As a reader of my blog, I can only assume you are familiar with 12 Step Programs. If you regularly read this, you are most likely a drug addict, a loser, and/or gay. Some of you are probably all three. Point being, here is what I am going through.
Twelve Steps To Collarbone Recovery
Week 1: I Am Powerless (aka My fucking arm doesn't work) -- During this stage, the injured collarbone is literally powerless. You can't move it because the bone is not attached to the joint. This shit hurts so much, you can't even masturbate. Yeah...it's like that!
Week 2: There is a power greater than me (aka God likes to fuck with people) -- During this stage, you start to itch in places you can no longer reach...and your armpit smells from lack of air circulation. You may or may not be able to wipe your own ass. Even your own dog thinks "That dude smells. I lick my own asshole every five minutes...but I aint licking that guy."
Week 3: Turn my life over to a greater power (aka Invest in a large stick) -- The greatest thing about being an "evolved" animal is that you can choose to worship false idols when it suits you best. Personally, I believe in Stick. Stick scratches me. That's pretty spiritual when you've had a itchy ass for three weeks.
Week 4: Moral inventory (aka What did I do to deserve this bullshit) -- At this stage, you reflect on all the other injuries you've had. The thought "I'm a fucking klutz" comes to mind when you think about the number of bones you have broken...and you are pretty sure you must have raped a midget in previous life. You only hope he was an evil midget and somewhat deserved it because you don't want much more punishment in this life.
Week 5: Admit I am wrong (aka Realize you are just a jerk, and you had this coming) -- OK...so no one saw you swipe that chick's underwear from her house...but you knew it wasn't right. It was even worse to follow her around with them sticking out of your coat pocket like a handkerchief. But seriously, did you have to send them back to her with you in them while you were wearing nothing else? Getting pushed down some stairs and breaking your collarbone seems like the punishment fits the crime, weird-o.
Week 6: Ready to remove my defects (aka You just suck, invalid) -- After six weeks, you really just want to be healed. You feel the "trendy" and "strappy" sling is a bit played out at this point.
Week 7: Ask a higher power to remove the defects (aka Beg, pussy) -- You lost Stick weeks ago...and your dog isn't going to help you do shit unless you bathe in bacon grease. Why not? You'll try anything once. Covered in bacon grease, you beg your dog to help you get your sling off. Your dog asks you to sit and rollover before she helps you take off the damn thing. She gives you the "How do you like it" look. Fuck her, anyway. You had her fixed for a reason.

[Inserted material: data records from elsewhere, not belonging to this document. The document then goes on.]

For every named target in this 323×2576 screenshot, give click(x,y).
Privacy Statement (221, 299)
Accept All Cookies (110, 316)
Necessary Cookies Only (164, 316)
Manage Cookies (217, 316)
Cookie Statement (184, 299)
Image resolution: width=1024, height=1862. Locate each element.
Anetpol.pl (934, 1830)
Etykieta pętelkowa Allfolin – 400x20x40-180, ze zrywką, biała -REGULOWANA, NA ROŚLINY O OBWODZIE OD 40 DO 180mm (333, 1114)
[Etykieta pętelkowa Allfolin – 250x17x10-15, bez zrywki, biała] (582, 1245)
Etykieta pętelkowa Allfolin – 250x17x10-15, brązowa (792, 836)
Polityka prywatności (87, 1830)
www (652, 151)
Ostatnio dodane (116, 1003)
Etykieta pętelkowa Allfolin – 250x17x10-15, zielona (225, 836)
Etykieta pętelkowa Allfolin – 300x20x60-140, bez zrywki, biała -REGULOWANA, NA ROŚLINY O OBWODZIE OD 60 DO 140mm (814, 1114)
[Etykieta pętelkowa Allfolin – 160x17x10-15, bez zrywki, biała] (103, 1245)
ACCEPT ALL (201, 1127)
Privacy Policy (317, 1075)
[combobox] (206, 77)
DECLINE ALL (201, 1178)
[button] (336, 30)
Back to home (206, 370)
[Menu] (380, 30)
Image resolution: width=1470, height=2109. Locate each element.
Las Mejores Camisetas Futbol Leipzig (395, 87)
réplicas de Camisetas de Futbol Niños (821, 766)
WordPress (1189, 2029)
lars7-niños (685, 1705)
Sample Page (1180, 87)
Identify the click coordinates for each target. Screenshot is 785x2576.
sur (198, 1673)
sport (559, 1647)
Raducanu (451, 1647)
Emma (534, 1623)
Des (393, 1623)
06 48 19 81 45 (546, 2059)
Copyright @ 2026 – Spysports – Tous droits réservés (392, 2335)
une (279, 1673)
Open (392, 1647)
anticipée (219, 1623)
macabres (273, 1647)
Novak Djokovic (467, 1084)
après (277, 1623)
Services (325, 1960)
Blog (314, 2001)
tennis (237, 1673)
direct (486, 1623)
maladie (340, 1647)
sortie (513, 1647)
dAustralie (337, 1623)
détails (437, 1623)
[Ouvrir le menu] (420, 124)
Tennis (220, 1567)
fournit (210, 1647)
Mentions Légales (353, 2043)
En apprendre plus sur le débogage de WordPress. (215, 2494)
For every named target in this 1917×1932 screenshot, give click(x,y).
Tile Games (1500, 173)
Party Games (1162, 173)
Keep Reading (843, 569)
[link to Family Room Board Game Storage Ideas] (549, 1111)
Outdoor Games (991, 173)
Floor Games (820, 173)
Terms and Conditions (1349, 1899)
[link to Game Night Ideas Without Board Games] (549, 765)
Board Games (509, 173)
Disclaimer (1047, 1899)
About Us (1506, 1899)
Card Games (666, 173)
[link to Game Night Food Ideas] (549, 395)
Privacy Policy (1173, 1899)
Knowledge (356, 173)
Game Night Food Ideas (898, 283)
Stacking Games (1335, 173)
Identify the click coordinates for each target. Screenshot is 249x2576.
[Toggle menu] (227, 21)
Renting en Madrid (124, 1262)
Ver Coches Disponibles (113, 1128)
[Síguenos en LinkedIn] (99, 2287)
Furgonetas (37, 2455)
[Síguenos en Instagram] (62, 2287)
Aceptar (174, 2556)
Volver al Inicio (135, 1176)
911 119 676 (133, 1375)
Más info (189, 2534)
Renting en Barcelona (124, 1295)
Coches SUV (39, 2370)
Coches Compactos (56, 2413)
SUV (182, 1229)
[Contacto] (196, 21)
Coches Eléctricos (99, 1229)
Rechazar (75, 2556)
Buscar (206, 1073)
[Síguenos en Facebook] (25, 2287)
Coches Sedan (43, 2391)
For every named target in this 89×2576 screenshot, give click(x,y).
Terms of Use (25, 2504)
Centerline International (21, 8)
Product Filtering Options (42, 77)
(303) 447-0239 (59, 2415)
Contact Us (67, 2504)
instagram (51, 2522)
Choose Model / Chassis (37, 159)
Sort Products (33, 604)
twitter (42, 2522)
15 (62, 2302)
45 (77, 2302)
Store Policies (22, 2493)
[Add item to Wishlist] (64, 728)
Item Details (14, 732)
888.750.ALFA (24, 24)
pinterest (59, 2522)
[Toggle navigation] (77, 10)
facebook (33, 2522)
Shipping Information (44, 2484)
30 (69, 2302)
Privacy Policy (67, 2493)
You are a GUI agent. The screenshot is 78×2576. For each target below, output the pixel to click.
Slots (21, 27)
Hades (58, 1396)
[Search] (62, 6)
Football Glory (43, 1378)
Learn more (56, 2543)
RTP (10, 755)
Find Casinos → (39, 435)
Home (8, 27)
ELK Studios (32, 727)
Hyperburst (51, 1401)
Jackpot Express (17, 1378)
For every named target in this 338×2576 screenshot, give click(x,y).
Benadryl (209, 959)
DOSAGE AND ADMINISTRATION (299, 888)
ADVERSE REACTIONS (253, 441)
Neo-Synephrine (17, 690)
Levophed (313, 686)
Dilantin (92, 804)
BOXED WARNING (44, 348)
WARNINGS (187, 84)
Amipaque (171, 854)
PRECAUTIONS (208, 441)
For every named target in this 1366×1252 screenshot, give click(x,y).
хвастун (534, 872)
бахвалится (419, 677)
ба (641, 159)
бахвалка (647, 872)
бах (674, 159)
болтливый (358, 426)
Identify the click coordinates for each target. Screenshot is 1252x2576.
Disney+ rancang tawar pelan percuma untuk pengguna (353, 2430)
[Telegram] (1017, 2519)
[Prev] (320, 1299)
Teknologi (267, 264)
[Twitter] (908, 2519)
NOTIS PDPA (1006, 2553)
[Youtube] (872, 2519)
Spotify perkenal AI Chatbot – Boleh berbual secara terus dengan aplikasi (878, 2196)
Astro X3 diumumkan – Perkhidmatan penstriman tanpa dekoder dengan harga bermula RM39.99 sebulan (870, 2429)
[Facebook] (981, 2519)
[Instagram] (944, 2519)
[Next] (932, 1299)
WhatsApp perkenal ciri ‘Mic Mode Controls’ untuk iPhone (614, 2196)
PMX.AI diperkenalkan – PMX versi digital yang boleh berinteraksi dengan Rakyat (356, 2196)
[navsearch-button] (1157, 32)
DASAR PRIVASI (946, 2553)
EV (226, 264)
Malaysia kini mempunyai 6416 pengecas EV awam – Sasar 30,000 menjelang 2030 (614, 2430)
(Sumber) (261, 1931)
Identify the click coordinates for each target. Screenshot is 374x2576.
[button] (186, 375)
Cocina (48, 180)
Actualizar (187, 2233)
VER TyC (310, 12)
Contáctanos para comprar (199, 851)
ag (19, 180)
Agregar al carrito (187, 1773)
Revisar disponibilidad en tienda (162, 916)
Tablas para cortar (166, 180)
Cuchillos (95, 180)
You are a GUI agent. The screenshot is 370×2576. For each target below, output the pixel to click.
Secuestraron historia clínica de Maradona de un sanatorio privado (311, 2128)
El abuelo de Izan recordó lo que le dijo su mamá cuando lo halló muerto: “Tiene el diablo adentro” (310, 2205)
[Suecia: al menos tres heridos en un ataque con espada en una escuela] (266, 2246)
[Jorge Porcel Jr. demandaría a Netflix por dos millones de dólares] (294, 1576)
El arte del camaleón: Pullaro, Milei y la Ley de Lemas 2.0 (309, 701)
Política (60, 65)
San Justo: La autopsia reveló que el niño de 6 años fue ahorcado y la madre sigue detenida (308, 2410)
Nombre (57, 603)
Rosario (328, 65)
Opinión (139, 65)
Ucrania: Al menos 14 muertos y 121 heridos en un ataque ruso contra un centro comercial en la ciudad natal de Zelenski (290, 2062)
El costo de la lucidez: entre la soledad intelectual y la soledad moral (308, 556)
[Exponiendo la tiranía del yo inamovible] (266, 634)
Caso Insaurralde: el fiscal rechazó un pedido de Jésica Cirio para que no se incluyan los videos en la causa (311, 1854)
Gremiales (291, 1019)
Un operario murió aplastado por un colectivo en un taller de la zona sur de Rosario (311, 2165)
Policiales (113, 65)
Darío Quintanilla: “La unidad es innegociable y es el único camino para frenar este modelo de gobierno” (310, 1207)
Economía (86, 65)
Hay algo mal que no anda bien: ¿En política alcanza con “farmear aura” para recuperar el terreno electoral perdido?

Week 8: List people I have wronged (aka Think about people you could beat at a triathlon if you weren't hurt) -- It's a short list. Stick is on it. So is some guy named Brian Gunn. Don't ask.
Week 9: Make amends (aka Start moving your arm) It's been two months. You finally have the ability to look at your bike again. You have saved up enough money for a sledgehammer...and you have already written your bike's eulogy. In the speech, you mention what a nice bike it WAS. Your bike cries, but you don't give a shit...
Week 10: Continue admitting how wrong I am (aka You are Catholic or Jewish) You haven't stalked any women in months...but Stick and your dog do hide from you in the corner in the fetal position. You keep doing arm curls in preparation of fucking your bike up.
Week 11: Meditate to connect with a higher power (aka Your arm stopped throbbing, so you can finally get some sleep) -- You start to realize you never purchased a stick, you don't own a dog...and your bike is incapable of crying. You did steal some chick's underwear, though. You really are a sick fuck.
Week 12: Connect to others (aka Finally leave your house, recluse) Your arm is all better. You don't have much desire to kills others anymore. Much. You start bike riding again only to fall off and break something else. Man, maybe that midget wasn't evil after all.